PMC · DOI: 10.3389/fpsyg.2026.1768461 · 2026-02-25

## TL;DR

This paper explores how leadership behaviors can create psychological safety in interdisciplinary teams, enhancing collaboration and innovation.

## Contribution

The study identifies five key leadership behaviors that foster psychological safety and healthy team dynamics in interdisciplinary settings.

## Key findings

- Leadership behaviors such as self-awareness and mentorship are critical for promoting psychological safety.
- Amplification and empowerment, along with communication and accountability, were identified as key themes.
- The findings suggest integrating these behaviors into leadership training to improve team culture.

## Abstract

Interdisciplinary collaboration drives innovation by uniting diverse knowledge and perspectives. However, bias and ineffective team management practices can hinder a team’s ability to leverage these advantages by causing interpersonal conflict, eroding trust, and compromising communication. These challenges reinforce the need for leadership skills that extend beyond team management practices that focus on coordination and task execution, emphasizing the relational work required to cultivate healthy team dynamics. By equipping leaders with tools to foster stronger team cultures, teams are better positioned to integrate unique perspectives, unlocking the full potential of their collective expertise.

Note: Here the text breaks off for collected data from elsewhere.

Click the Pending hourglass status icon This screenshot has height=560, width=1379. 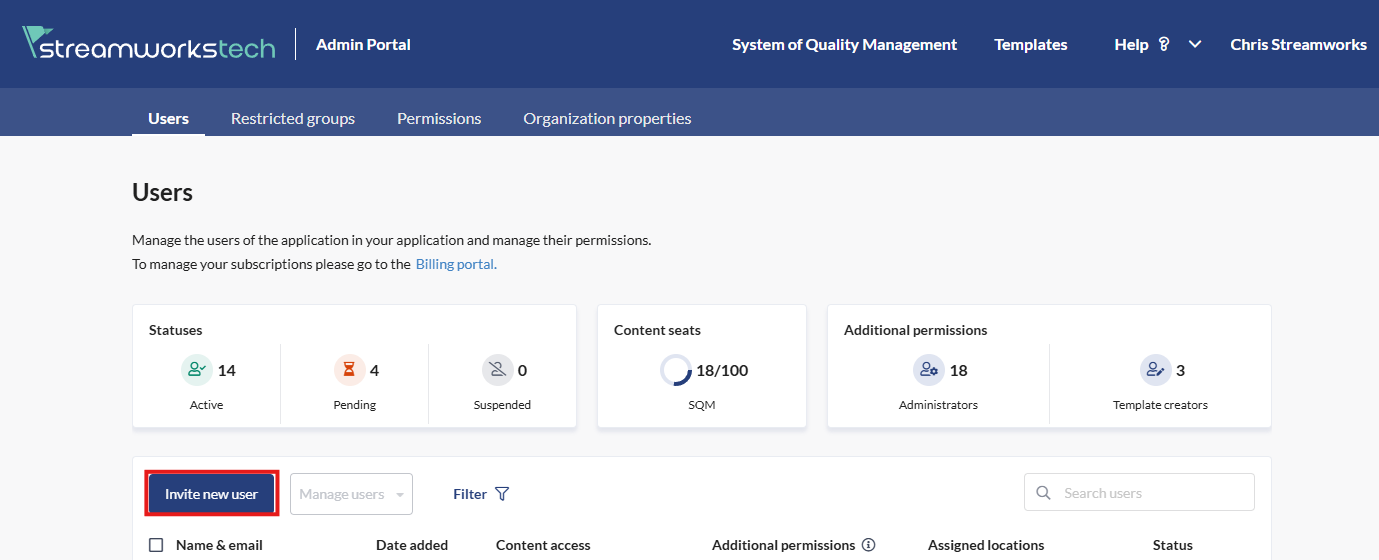349,370
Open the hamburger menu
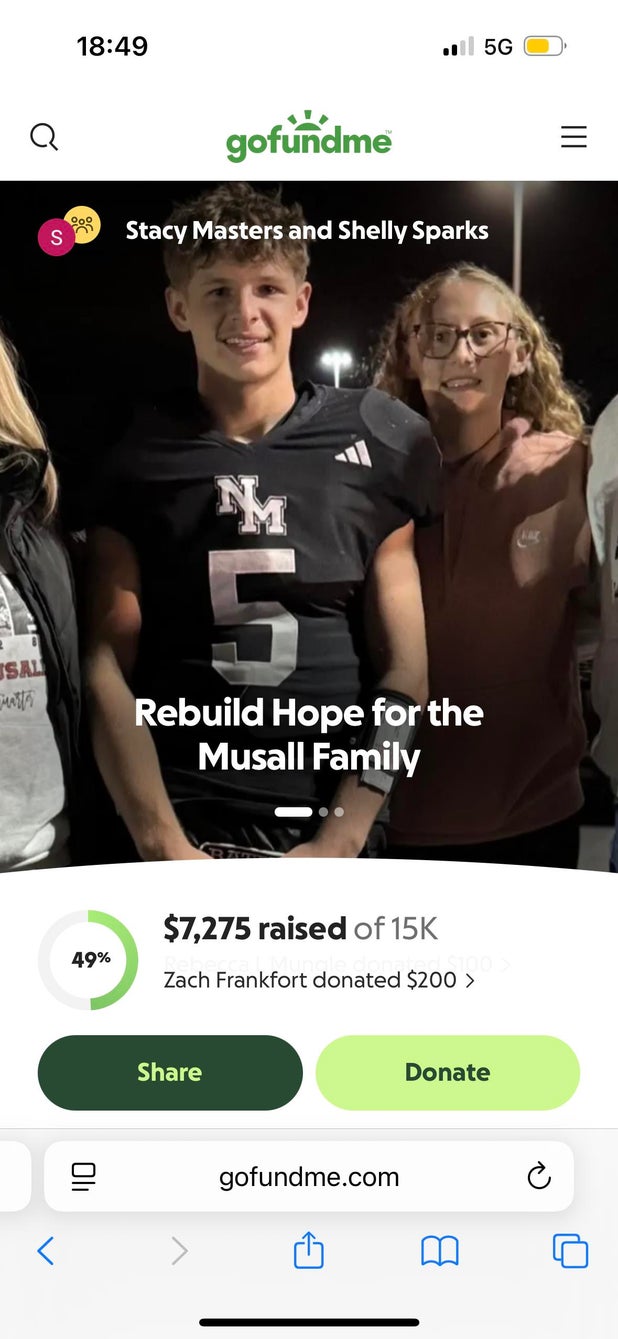This screenshot has height=1339, width=618. click(573, 137)
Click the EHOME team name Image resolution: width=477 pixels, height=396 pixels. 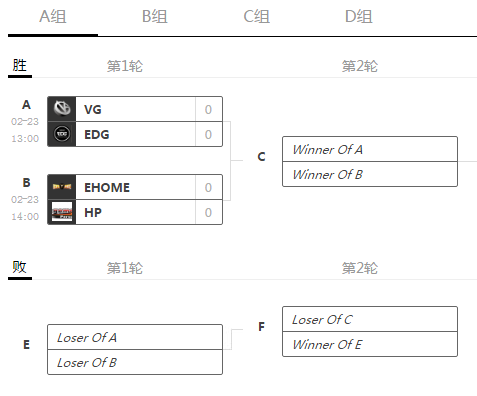coord(107,188)
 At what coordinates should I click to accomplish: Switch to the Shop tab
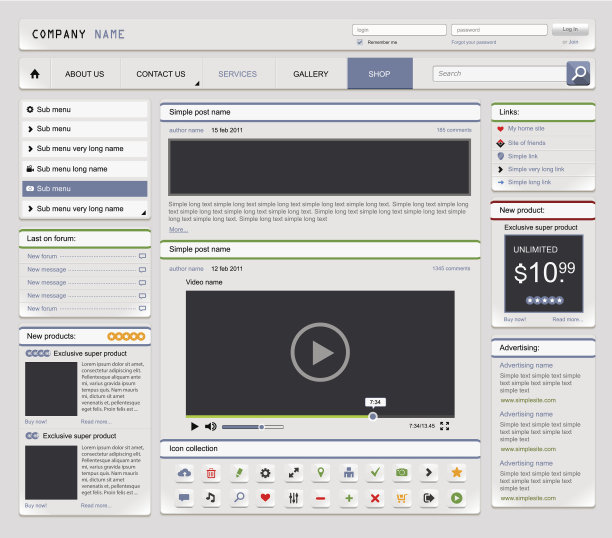coord(379,74)
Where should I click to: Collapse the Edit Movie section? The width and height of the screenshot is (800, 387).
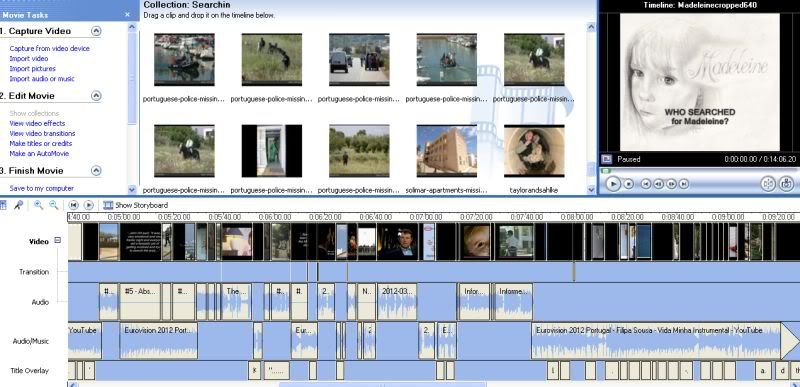pyautogui.click(x=96, y=95)
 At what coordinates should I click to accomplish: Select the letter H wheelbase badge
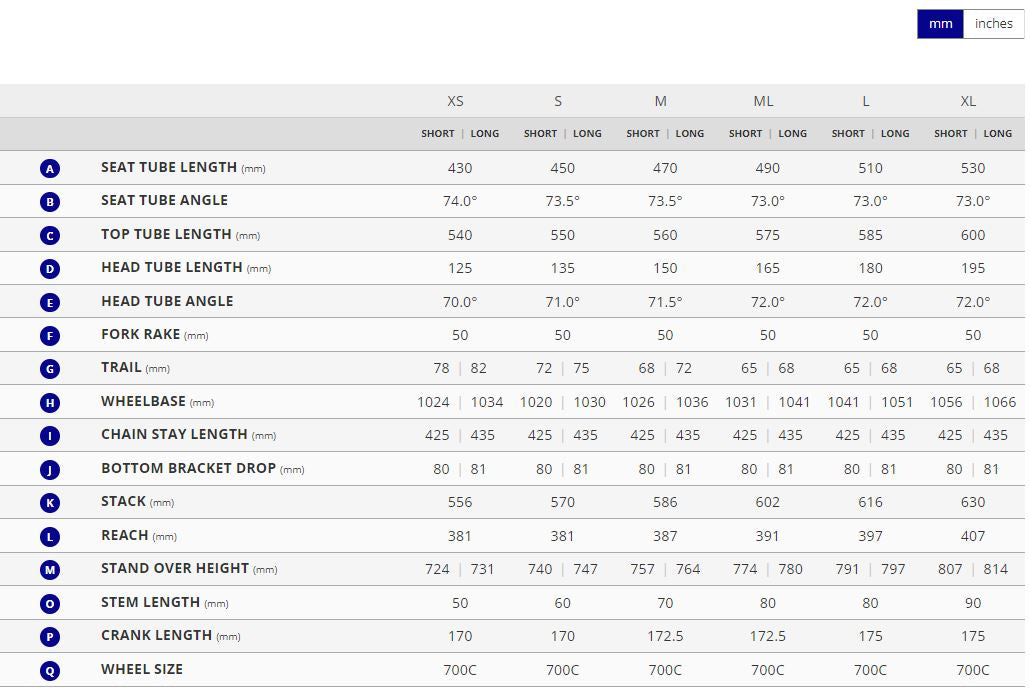51,403
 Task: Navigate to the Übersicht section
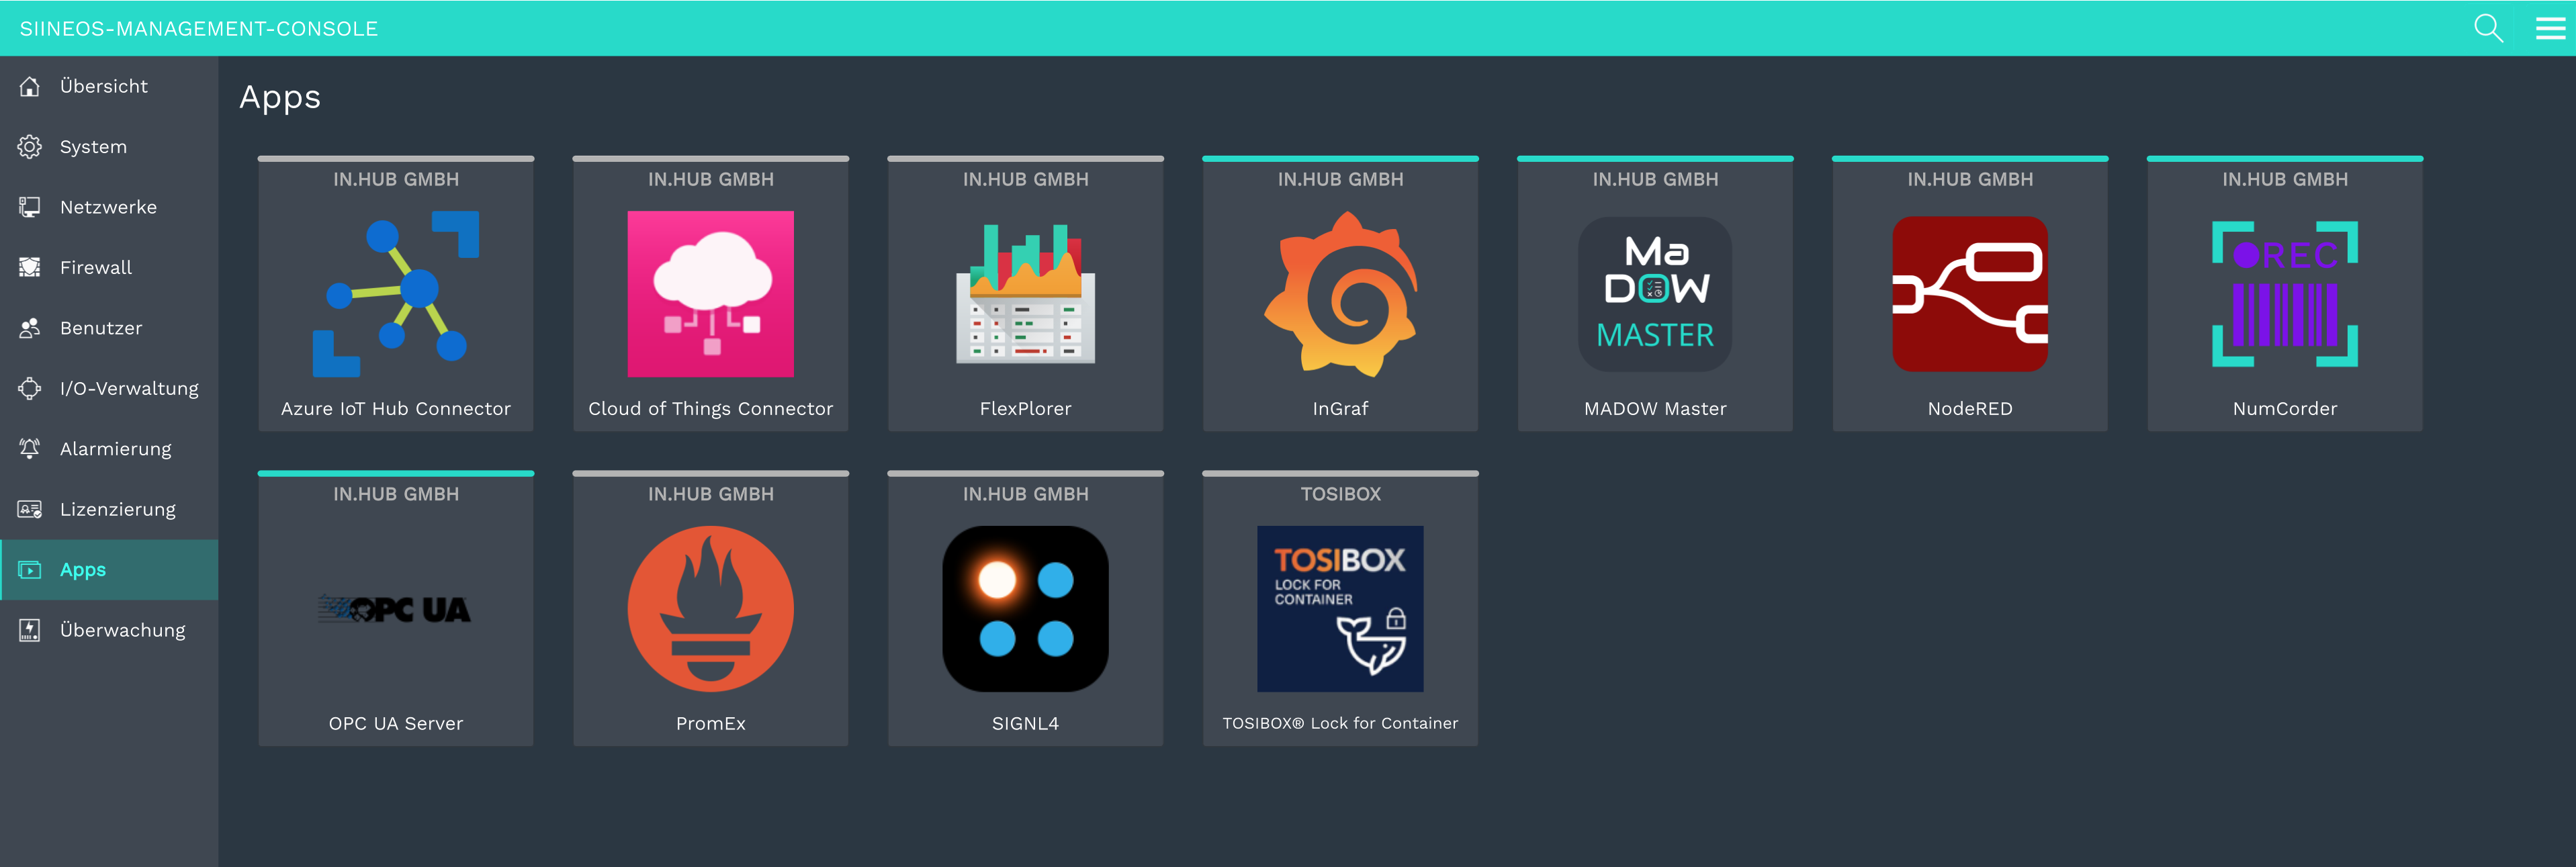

Taking a phenomenological approach, eight senior leaders with extensive experience in leadership and mentoring were interviewed to learn more about their experiences in promoting psychological safety in teams. Transcripts were coded using thematic analysis during multiple coding iterations.

The behaviors described by interviewed leaders fell into five thematic areas: self-awareness and growth, mentorship and development, amplification and empowerment, communication and transparency, and accountability and integrity.

This study underscores the transformative power of leadership in cultivating strong team cultures while also complementing and strengthening existing leadership-training efforts. Leadership development programs could be strengthened by attending more explicitly to psychological safety, and our findings provide actionable insights that can be integrated into current training frameworks to deepen leaders’ capacity to foster supportive and high-functioning teams. Ultimately, this shift not only benefits individual teams but has the potential to strengthen the fabric of the broader research culture.